*** 本文

自然とデザイン

自然と人との関係なくして生命なく、人と人との関係なくして幸福もない。この自然と人為の関係をデザインとして考えたい。

美しいカリブ海から学ぶ~自然(宇宙)の力と人類の知恵①

2018-12-31 19:25:13 | 自然と人為

 カリブ海のサンゴ礁に浮かぶ直径300mのブルーホール (ベリーズ)、数kmに及ぶ白亜の断崖 (バルバドス) (地図)、そして沸騰する湖 ドミニカ国 (地図)…こうした絶景を作り出しているのは、カリブ海の底深くに潜むカリブプレート。実はこのカリブプレートは、1億年前、2000kmもの距離を移動してきたという。
 体感!グレートネイチャー「カリブ海・神秘の絶景の謎~さまよえる海洋プレート」より引用

1.17世紀~ジャマイカの地震とオランダ黄金時代
 プレート運動は、地球に働く重力や地球内部の熱を外部に逃がす運動等の作用だという。プレートのぶつかり合う境界は地震の震源地となるが、1692年の地震で、当時英国の植民地であったジャマイカは、英国公認の海賊の街として栄え、悪の街とも言われた「ポートロイヤル」の1/3が海に沈んだ。この地震の起きた17世紀は、レンブラントユトレヒトフェルメール等の画家や、人間の心の動き科学的、客観的に説明して、現代では高く評価されているスピノザの哲学を生んだオランダ黄金時代であった。しかし、社会が宗教的支配の強かった17世紀では、科学的思考で哲学したスピノザは異端、無神論者として社会に受け入れられず、『エチカ - 幾何学的秩序に従って論証された』は、死後に遺稿集として出版された。

 カリブ海の美しさと地震の関係から、同じ白亜の断崖がある英仏海峡を生んだ地球の歴史にまで興味が拡がる一方で、現代において高く評価されているスピノザは、今の私に欲望についての論理的な考え方を教えてくれる。逞しく動き続ける地球の歴史の中で、他者と争い続ける人類の未来に希望があるのか、否、希望を見つけたい。

******
*** データ抜粋

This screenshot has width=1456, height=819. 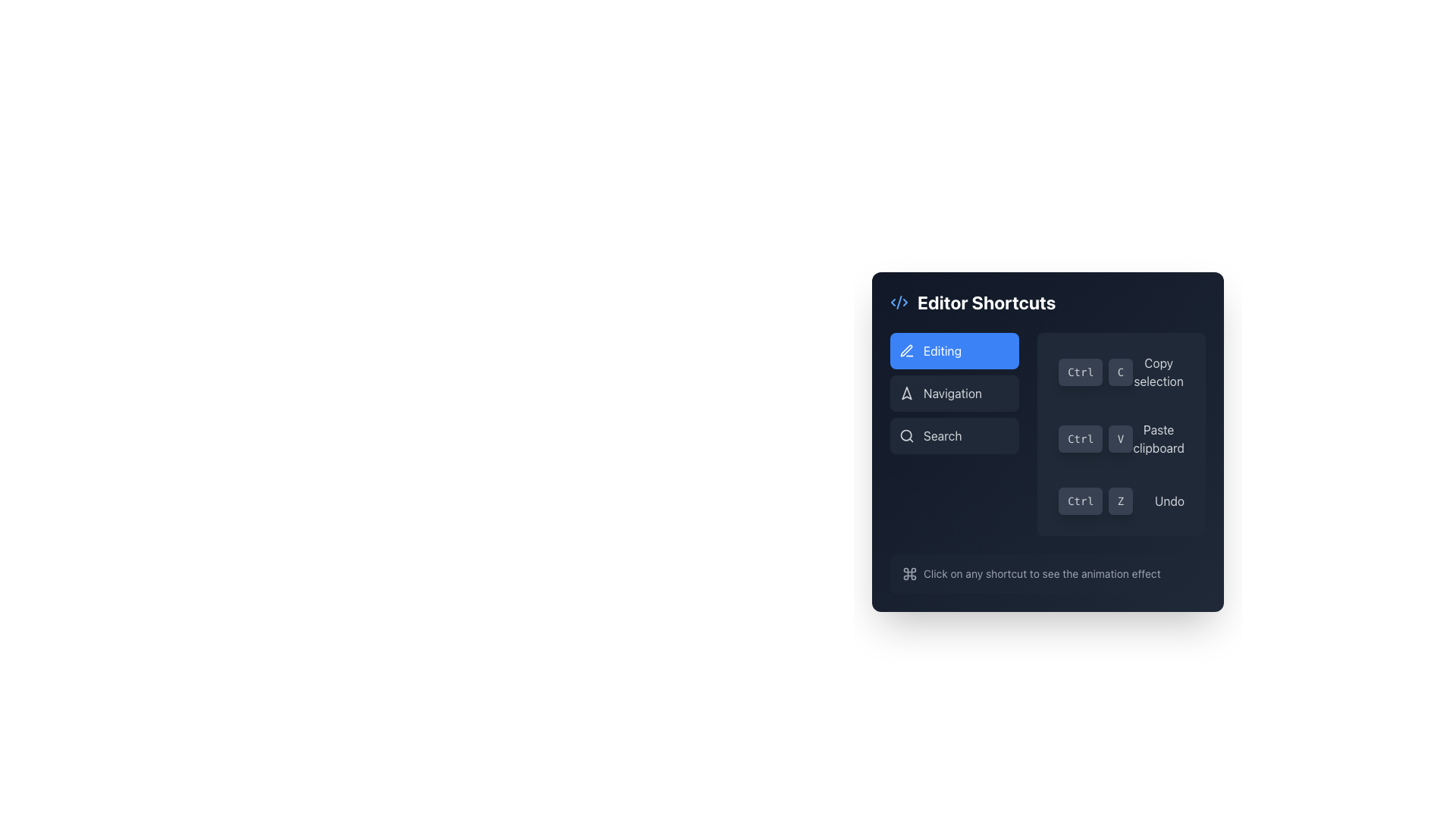 What do you see at coordinates (1121, 372) in the screenshot?
I see `the button labeled 'C', which is used for the 'Copy' action in conjunction with the 'Ctrl' button, located in the middle-right section of the interface` at bounding box center [1121, 372].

******

→ **課題**
1. カリブ海を扱った本文によると、1692年の地震でポートロイヤルはどれだけ海に沈んだか。
2. カリブ海を扱った本文を、最後の文の後から書き継げ。

→ **解答**
1. ポートロイヤルの3分の1が海に沈んだ。

2.
 少し大きなテーマだが、地球の歴史の動画等を収集してまとめるには、もう少し時間が必要なので、今回は、スピノザ「エチカ」を中心にして、私なりに「常識」を疑い、未来を考える資料集としたい。
 
2.17世紀~日本とオランダ 
 17世紀は日本の江戸時代(1603~1868年)の前期に相当するが、この時期のオランダはハプスブルグ家のスペイン領地であった。商工業が盛んで、宗教的にはカルヴァン派の影響が強く、イギリスのピューリタン革命、オランダの独立戦争を担ったのは、このカルヴァン派の人びとであった。スペインのフェリペ2世がカトリック信仰を強要したことから、オランダ独立戦争が1568年から始まり、1609年には12年間の休戦条約を結んで事実上の独立を遂げた。この1609年には日本の平戸にオランダ館が進出し、1641年には平戸から長崎出島移転している。
 スペインやポルトガルが植民地の拡大を目的に海外進出したのに対し、オランダの海外進出の主たる目的は貿易立国であったので、江戸幕府はオランダとの貿易は認めた。幕府7代将軍吉宗は1720年に禁書令を緩和し、キリスト教に関係のない書物の輸入を認め、青木昆陽等らにオランダ語を学ばせるなど、蘭学としてヨーロッパの知識が国内に広まっていくことになる。

3.デカルトとスピノザ
 17世紀にはオランダで望遠鏡が発明された。イタリアの天文学者であるガリレオ(1564-1642) は望遠鏡の改良を行い、天体観測を重ねた結果としてコペルニクス(1473-1543)の地動説が正しいと主張したが、宗教裁判によって否定された。キリスト教的前提「神がこの世界を創造した」という世界では、「神」が説明する現象を否定することは「無神論者」として社会から非難・弾圧された。コペルニクスの地動説が真理として広く受け入れられるのは17世紀の科学革命を経て、産業革命の始まる18世紀を待たなければならなかった。
 デカルト(1596~1650)とスピノザ(1632〜1677)は17世紀の哲学者で、いずれも欧州でキリスト教が支配している時代に、「神」は「完全な存在者」、または「無限なもの」であることを考える原点に置きながら、宗教的モノの見方や説明の仕方を脱皮し、新しい考え方を示した。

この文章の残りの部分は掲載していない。